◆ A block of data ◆
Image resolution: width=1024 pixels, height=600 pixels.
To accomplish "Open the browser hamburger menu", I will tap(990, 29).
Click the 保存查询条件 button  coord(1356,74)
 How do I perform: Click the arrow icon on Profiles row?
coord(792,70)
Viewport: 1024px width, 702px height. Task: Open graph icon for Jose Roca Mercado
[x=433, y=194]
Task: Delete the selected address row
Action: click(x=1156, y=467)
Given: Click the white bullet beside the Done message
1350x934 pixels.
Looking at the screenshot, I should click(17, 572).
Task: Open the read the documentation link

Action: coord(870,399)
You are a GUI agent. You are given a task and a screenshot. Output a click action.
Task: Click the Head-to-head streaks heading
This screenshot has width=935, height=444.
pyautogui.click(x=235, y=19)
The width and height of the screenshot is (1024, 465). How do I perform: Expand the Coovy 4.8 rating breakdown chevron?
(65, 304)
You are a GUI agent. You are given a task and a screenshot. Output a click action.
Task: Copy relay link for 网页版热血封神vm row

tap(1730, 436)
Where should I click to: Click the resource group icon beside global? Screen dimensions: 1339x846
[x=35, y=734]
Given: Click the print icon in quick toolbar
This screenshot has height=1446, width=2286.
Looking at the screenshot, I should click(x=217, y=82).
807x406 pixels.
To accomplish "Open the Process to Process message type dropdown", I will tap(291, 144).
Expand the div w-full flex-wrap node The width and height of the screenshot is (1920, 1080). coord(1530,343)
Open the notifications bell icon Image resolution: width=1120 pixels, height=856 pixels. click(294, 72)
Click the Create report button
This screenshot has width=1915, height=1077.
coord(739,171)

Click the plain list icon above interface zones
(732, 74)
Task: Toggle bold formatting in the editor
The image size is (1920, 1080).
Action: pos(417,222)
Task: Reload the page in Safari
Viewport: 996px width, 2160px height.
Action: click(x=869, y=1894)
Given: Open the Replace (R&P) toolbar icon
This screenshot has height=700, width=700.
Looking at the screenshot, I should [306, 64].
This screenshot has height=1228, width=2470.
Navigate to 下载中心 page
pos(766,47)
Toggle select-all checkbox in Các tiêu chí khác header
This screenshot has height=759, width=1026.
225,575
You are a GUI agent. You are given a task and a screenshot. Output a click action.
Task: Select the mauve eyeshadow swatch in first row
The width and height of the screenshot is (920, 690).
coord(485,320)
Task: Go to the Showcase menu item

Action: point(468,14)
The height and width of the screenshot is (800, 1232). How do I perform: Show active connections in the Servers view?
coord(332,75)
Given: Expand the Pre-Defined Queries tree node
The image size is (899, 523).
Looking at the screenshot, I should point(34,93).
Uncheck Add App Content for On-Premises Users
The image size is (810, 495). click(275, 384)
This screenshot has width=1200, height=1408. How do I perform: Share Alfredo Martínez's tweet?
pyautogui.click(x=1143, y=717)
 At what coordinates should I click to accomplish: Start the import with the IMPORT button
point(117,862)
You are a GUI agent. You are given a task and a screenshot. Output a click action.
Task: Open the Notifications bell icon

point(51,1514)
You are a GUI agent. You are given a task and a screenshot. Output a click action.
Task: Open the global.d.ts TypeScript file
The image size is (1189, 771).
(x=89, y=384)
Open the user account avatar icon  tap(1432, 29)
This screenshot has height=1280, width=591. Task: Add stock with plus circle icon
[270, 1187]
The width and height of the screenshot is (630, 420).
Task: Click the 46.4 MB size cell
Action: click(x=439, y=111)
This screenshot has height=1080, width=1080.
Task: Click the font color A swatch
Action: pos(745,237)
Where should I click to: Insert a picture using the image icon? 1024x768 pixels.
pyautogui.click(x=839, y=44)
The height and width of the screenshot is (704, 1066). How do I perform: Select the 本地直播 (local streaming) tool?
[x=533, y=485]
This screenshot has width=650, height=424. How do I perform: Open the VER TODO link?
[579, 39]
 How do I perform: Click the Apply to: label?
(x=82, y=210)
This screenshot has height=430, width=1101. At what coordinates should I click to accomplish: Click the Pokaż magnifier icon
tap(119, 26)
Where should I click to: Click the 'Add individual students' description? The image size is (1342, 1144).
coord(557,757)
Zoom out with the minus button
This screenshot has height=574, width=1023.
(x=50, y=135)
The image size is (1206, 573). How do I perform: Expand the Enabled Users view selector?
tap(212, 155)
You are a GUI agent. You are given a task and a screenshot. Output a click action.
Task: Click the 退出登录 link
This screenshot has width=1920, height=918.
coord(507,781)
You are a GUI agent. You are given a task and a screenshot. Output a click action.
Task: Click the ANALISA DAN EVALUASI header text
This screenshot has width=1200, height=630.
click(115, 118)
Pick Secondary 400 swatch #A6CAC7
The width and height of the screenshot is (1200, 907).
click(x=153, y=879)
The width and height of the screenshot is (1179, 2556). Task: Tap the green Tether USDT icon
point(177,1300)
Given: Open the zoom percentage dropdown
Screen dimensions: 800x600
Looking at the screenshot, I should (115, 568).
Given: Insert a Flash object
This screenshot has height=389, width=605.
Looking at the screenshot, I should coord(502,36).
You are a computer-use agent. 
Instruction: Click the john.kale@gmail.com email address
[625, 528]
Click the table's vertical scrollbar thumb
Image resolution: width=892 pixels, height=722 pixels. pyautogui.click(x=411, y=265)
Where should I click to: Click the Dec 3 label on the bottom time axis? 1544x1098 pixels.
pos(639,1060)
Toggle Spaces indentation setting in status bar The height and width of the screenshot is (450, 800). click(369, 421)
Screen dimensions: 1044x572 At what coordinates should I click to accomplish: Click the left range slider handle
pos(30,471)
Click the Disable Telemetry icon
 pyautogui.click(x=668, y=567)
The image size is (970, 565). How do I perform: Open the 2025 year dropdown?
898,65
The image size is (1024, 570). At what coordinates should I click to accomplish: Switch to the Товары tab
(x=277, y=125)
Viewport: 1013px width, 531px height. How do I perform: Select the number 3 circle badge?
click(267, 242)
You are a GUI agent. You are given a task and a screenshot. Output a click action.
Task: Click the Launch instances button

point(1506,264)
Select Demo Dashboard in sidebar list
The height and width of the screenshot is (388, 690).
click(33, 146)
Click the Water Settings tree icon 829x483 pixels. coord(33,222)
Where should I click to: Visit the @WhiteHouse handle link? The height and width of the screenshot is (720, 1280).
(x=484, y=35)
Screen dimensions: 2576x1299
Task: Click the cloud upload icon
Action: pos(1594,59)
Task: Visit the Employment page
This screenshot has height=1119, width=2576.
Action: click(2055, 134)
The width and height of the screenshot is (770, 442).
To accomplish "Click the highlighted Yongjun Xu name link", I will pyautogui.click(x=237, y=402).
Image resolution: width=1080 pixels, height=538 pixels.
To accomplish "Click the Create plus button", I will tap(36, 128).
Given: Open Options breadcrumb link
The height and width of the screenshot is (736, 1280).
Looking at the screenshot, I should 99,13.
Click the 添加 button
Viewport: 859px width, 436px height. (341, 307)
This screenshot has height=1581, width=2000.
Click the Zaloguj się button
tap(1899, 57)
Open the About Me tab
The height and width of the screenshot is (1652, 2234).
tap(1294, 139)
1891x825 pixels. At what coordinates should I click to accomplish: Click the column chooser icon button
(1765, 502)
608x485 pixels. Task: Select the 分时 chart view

◆ GIVEN EXERCISE ◆
Rewrite all of the material above, replacing each "Given:" with "Goal:" and keeping everything else the same.

◆ TASK RESULT ◆
Image resolution: width=1024 pixels, height=600 pixels.
To accomplish "Open the browser hamburger menu", I will tap(990, 29).
Click the 保存查询条件 button  coord(1356,74)
 How do I perform: Click the arrow icon on Profiles row?
coord(792,70)
Viewport: 1024px width, 702px height. Task: Open graph icon for Jose Roca Mercado
[x=433, y=194]
Task: Delete the selected address row
Action: click(x=1156, y=467)
Goal: Click the white bullet beside the Done message
1350x934 pixels.
Looking at the screenshot, I should click(17, 572).
Task: Open the read the documentation link

Action: coord(870,399)
You are a GUI agent. You are given a task and a screenshot. Output a click action.
Task: Click the Head-to-head streaks heading
This screenshot has width=935, height=444.
pyautogui.click(x=235, y=19)
The width and height of the screenshot is (1024, 465). How do I perform: Expand the Coovy 4.8 rating breakdown chevron?
(65, 304)
You are a GUI agent. You are given a task and a screenshot. Output a click action.
Task: Copy relay link for 网页版热血封神vm row

tap(1730, 436)
Where should I click to: Click the resource group icon beside global? Screen dimensions: 1339x846
[x=35, y=734]
Goal: Click the print icon in quick toolbar
This screenshot has height=1446, width=2286.
Looking at the screenshot, I should click(x=217, y=82).
807x406 pixels.
To accomplish "Open the Process to Process message type dropdown", I will tap(291, 144).
Expand the div w-full flex-wrap node The width and height of the screenshot is (1920, 1080). coord(1530,343)
Open the notifications bell icon Image resolution: width=1120 pixels, height=856 pixels. click(294, 72)
Click the Create report button
This screenshot has width=1915, height=1077.
coord(739,171)

Click the plain list icon above interface zones
(732, 74)
Task: Toggle bold formatting in the editor
The image size is (1920, 1080).
Action: pos(417,222)
Task: Reload the page in Safari
Viewport: 996px width, 2160px height.
Action: click(x=869, y=1894)
Goal: Open the Replace (R&P) toolbar icon
This screenshot has height=700, width=700.
Looking at the screenshot, I should [306, 64].
This screenshot has height=1228, width=2470.
Navigate to 下载中心 page
pos(766,47)
Toggle select-all checkbox in Các tiêu chí khác header
This screenshot has height=759, width=1026.
225,575
You are a GUI agent. You are given a task and a screenshot. Output a click action.
Task: Select the mauve eyeshadow swatch in first row
The width and height of the screenshot is (920, 690).
coord(485,320)
Task: Go to the Showcase menu item

Action: point(468,14)
The height and width of the screenshot is (800, 1232). How do I perform: Show active connections in the Servers view?
coord(332,75)
Goal: Expand the Pre-Defined Queries tree node
The image size is (899, 523).
Looking at the screenshot, I should point(34,93).
Uncheck Add App Content for On-Premises Users
The image size is (810, 495). click(275, 384)
This screenshot has width=1200, height=1408. How do I perform: Share Alfredo Martínez's tweet?
pyautogui.click(x=1143, y=717)
 At what coordinates should I click to accomplish: Start the import with the IMPORT button
point(117,862)
You are a GUI agent. You are given a task and a screenshot. Output a click action.
Task: Open the Notifications bell icon

point(51,1514)
You are a GUI agent. You are given a task and a screenshot. Output a click action.
Task: Open the global.d.ts TypeScript file
The image size is (1189, 771).
(x=89, y=384)
Open the user account avatar icon  tap(1432, 29)
This screenshot has height=1280, width=591. Task: Add stock with plus circle icon
[270, 1187]
The width and height of the screenshot is (630, 420).
Task: Click the 46.4 MB size cell
Action: click(x=439, y=111)
This screenshot has height=1080, width=1080.
Task: Click the font color A swatch
Action: pos(745,237)
Where should I click to: Insert a picture using the image icon? 1024x768 pixels.
pyautogui.click(x=839, y=44)
The height and width of the screenshot is (704, 1066). How do I perform: Select the 本地直播 (local streaming) tool?
[x=533, y=485]
This screenshot has width=650, height=424. How do I perform: Open the VER TODO link?
[579, 39]
 How do I perform: Click the Apply to: label?
(x=82, y=210)
This screenshot has height=430, width=1101. At what coordinates should I click to accomplish: Click the Pokaż magnifier icon
tap(119, 26)
Where should I click to: Click the 'Add individual students' description? The image size is (1342, 1144).
coord(557,757)
Zoom out with the minus button
This screenshot has height=574, width=1023.
(x=50, y=135)
The image size is (1206, 573). How do I perform: Expand the Enabled Users view selector?
tap(212, 155)
You are a GUI agent. You are given a task and a screenshot. Output a click action.
Task: Click the 退出登录 link
This screenshot has width=1920, height=918.
coord(507,781)
You are a GUI agent. You are given a task and a screenshot. Output a click action.
Task: Click the ANALISA DAN EVALUASI header text
This screenshot has width=1200, height=630.
click(115, 118)
Pick Secondary 400 swatch #A6CAC7
The width and height of the screenshot is (1200, 907).
click(x=153, y=879)
The width and height of the screenshot is (1179, 2556). Task: Tap the green Tether USDT icon
point(177,1300)
Goal: Open the zoom percentage dropdown
Screen dimensions: 800x600
Looking at the screenshot, I should (115, 568).
Goal: Insert a Flash object
This screenshot has height=389, width=605.
Looking at the screenshot, I should coord(502,36).
You are a computer-use agent. 
Instruction: Click the john.kale@gmail.com email address
[625, 528]
Click the table's vertical scrollbar thumb
Image resolution: width=892 pixels, height=722 pixels. pyautogui.click(x=411, y=265)
Where should I click to: Click the Dec 3 label on the bottom time axis? 1544x1098 pixels.
pos(639,1060)
Toggle Spaces indentation setting in status bar The height and width of the screenshot is (450, 800). click(369, 421)
Screen dimensions: 1044x572 At what coordinates should I click to accomplish: Click the left range slider handle
pos(30,471)
Click the Disable Telemetry icon
 pyautogui.click(x=668, y=567)
The image size is (970, 565). How do I perform: Open the 2025 year dropdown?
898,65
The image size is (1024, 570). At what coordinates should I click to accomplish: Switch to the Товары tab
(x=277, y=125)
Viewport: 1013px width, 531px height. How do I perform: Select the number 3 circle badge?
click(267, 242)
You are a GUI agent. You are given a task and a screenshot. Output a click action.
Task: Click the Launch instances button

point(1506,264)
Select Demo Dashboard in sidebar list
The height and width of the screenshot is (388, 690).
click(33, 146)
Click the Water Settings tree icon 829x483 pixels. coord(33,222)
Where should I click to: Visit the @WhiteHouse handle link? The height and width of the screenshot is (720, 1280).
(x=484, y=35)
Screen dimensions: 2576x1299
Task: Click the cloud upload icon
Action: pos(1594,59)
Task: Visit the Employment page
This screenshot has height=1119, width=2576.
Action: click(2055, 134)
The width and height of the screenshot is (770, 442).
To accomplish "Click the highlighted Yongjun Xu name link", I will pyautogui.click(x=237, y=402).
Image resolution: width=1080 pixels, height=538 pixels.
To accomplish "Click the Create plus button", I will tap(36, 128).
Goal: Open Options breadcrumb link
The height and width of the screenshot is (736, 1280).
Looking at the screenshot, I should 99,13.
Click the 添加 button
Viewport: 859px width, 436px height. (341, 307)
This screenshot has height=1581, width=2000.
Click the Zaloguj się button
tap(1899, 57)
Open the About Me tab
The height and width of the screenshot is (1652, 2234).
tap(1294, 139)
1891x825 pixels. At what coordinates should I click to accomplish: Click the column chooser icon button
(1765, 502)
608x485 pixels. Task: Select the 分时 chart view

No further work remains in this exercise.